Oh, Happy Fault!

It is recorded in the lives of the Desert Fathers that one day Abbot Isaac was sitting with Abbot Poemen and saw him in ecstasy. Since there was a great deal of confidence between the two religious, Abbot Isaac prostrated himself before Abbot Poemen and begged him saying, “Tell me where you were.”

Abbot Poemen answered, “My thought was with Holy Mary, the Mother of God, as she wept by the cross of the Savior. I wish I could always weep like that.”

Mourning an only Son

We can better understand the depths of Mary’s sorrow by calling to mind a prophecy recorded in the Book of Zechariah,

I will pour out on the house of David and on the inhabitants of Jerusalem a spirit of grace and petition; and they shall look on him whom they have thrust through, and they shall mourn for him as one mourns for an only son, and they shall grieve over him as one grieves over a first-born. On that day the mourning in Jerusalem shall be great. (Zech 12:10-11a)

I dare to say that this prophecy finds a certain fulfillment in Mary, the Daughter of Zion and the New Jerusalem. At the foot of the Cross, Mary, the woman full of grace, was graced with the gift of true tears and compunction of heart. On her was “poured out…the spirit of grace and petition” spoken of by the prophet Zechariah. Looking upon Christ whom we have pierced by our sins, the Mother of Our Lord, who on that day became our Mother as well, in a very special way, mourned. She mourned “as one mourns for an only son” and she grieved “over him as one grieves over a first-born”.

Jesus was her first-born in the flesh; but He was not her only born—as we, Her children, know well. Besides a Son in the flesh, she also has sons and daughters by grace. At the cross, by sharing in His passion, Mary also shared in Jesus’ work of redemption. There at the foot of the cross she became the Mother of the Redeemed.

Mother of the Redeemer and redeemed

As Ven. Fulton Sheen writes,

Mary had brought forth her firstborn without labor, in the cave of Bethlehem; she now brings forth her second-born, John, in the labors of the Cross. At this moment Mary is undergoing the pains of childbirth, not only for her second-born who is John, but also for millions who will be born of her in Christian ages as ‘Children of Mary’.

Now we can understand why Christ was called her firstborn. It was not because she was to have other children by the blood of flesh, but because she was to have other children by the blood of her heart.

And then the Venerable Bishop concludes,

Mary, then, is not only the Mother of Our Lord and Savior, Jesus Christ, but she is also our Mother, and this not by a title of courtesy, not by legal fiction, not by a mere figure of speech, but by the right of bringing us forth in sorrow at the foot of the Cross.[1]

Born in sorrow

Thus, in calling Mary “mother”, and in calling ourselves “children of Mary”, we should remember the price paid for such titles and such an honor as ours to have her as mother.

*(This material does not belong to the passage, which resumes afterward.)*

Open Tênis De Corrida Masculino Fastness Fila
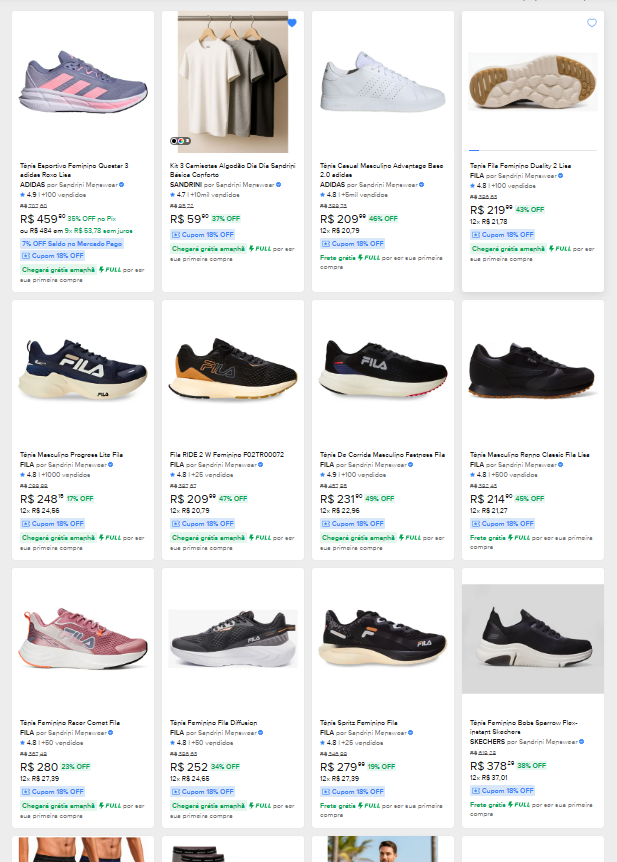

Christ first paid the price in offering His life for us on the cross and giving to us His mother before His death.

And Mary paid the price in suffering with Him for the salvation of us all. In a certain sense then we can extend the irony of tonight’s “happy fault”, since it not only won for us “so great a Redeemer”, but also so great a Mother!

Seize the day and make it all Hers!


Fr. Christopher Etheridge, IVE


[1]Fulton J. Sheen, The Cries of Jesus from the Cross: A Fulton Sheen Anthology, ed. Al Smith (Manchester, New Hampshire: Sophia Institute Press, 2018), 112.